## Compiti da svolgere
[A] Nel brano sulla Siria, come ha risposto Israele alla proposta turca di far parte della forza di stabilizzazione a Gaza?
[B] Riporta per favore, senza alcuna modifica, la parte del brano sulla Siria che comincia con "Ciò che sta" e prosegue fino a "momento ben preciso.".

Ciò che sta accadendo oggi in Siria, in particolare gli scontri tra il regime siriano e le Sdf ad Aleppo, non è un incidente di sicurezza isolato. È un punto di pressione in un riassetto regionale molto più ampio, che si sta svolgendo deliberatamente e in un momento ben preciso.

Nelle ultime settimane, la Turchia ha intensificato gli sforzi per assicurarsi un ruolo in una futura cosiddetta “forza di stabilizzazione” internazionale a Gaza. Questa mossa è stata formulata diplomaticamente, ma le sue implicazioni strategiche sono chiare: una presenza turca vicino ai confini di Israele, anche sotto un ombrello internazionale, è inaccettabile per Tel Aviv. Il rifiuto di Israele è stato categorico.

Questo rifiuto non è avvenuto in modo isolato. Ha coinciso con due percorsi paralleli: in primo luogo, il rinnovato impegno israeliano con le Sdf nella Siria nord-orientale e, in secondo luogo, una visibile accelerazione del coordinamento strategico israeliano con la Grecia e Cipro.

Il nuovo asse greco-cipriota-israeliano

L’emergente asse greco, cipriota e israeliano non è una novità, ma ora si sta spostando dalla cooperazione energetica e dalle esercitazioni militari simboliche, a un più esplicito allineamento in materia di sicurezza. Incontri trilaterali ad alto livello hanno discusso il coordinamento della difesa missilistica, le opzioni di dispiegamento regionale e il potenziale posizionamento dei sistemi di difesa israeliani sulle isole greche vicine alla Turchia. Non si è mai trattato solo di Gaza. Si tratta di limitare la profondità strategica della Turchia dal Mediterraneo orientale alla Siria settentrionale. In questo contesto, l’instabilità nella Siria nordorientale inizia ad avere senso.

## Dati grezzi
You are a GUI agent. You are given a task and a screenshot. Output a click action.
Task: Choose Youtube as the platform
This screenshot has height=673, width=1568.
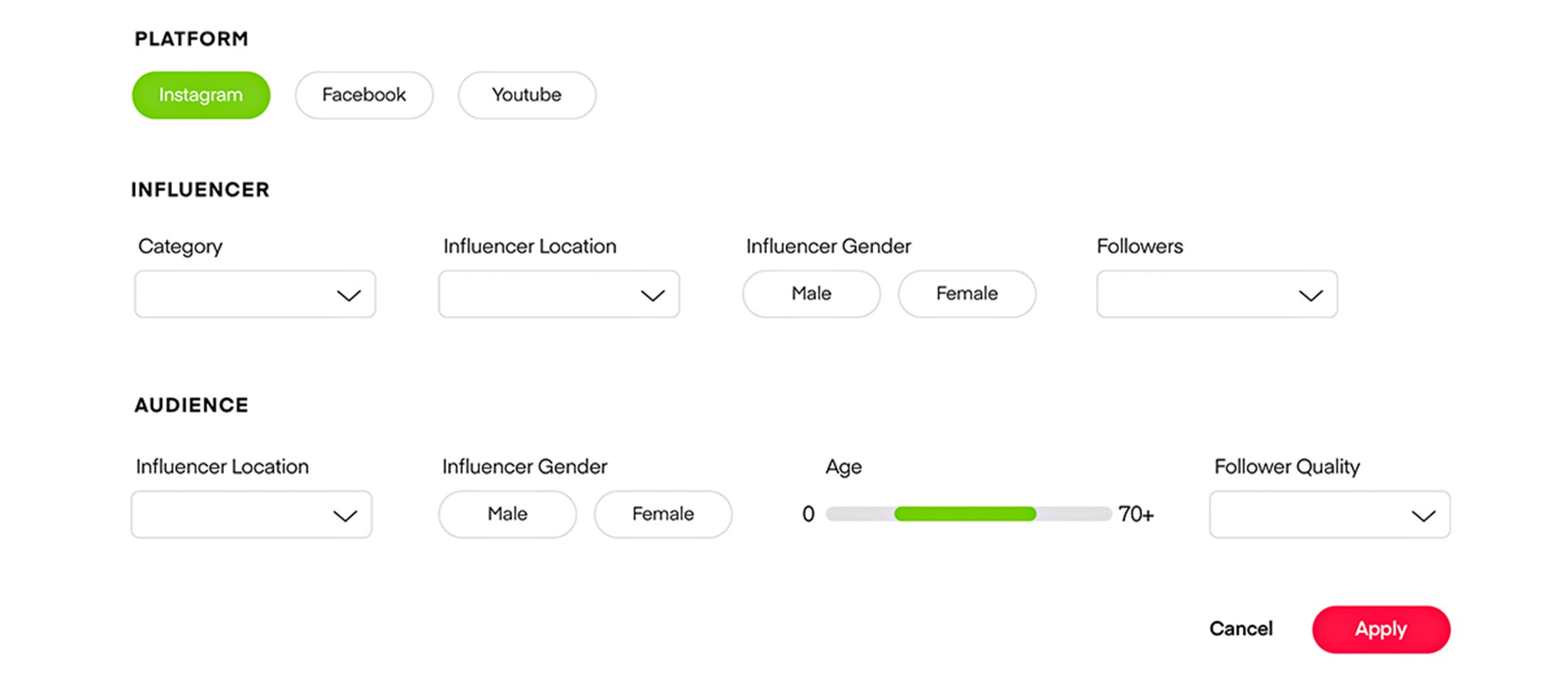point(526,95)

## Soluzioni complete
[A] Israele l'ha respinta in modo categorico.

[B]
Ciò che sta accadendo oggi in Siria, in particolare gli scontri tra il regime siriano e le Sdf ad Aleppo, non è un incidente di sicurezza isolato. È un punto di pressione in un riassetto regionale molto più ampio, che si sta svolgendo deliberatamente e in un momento ben preciso.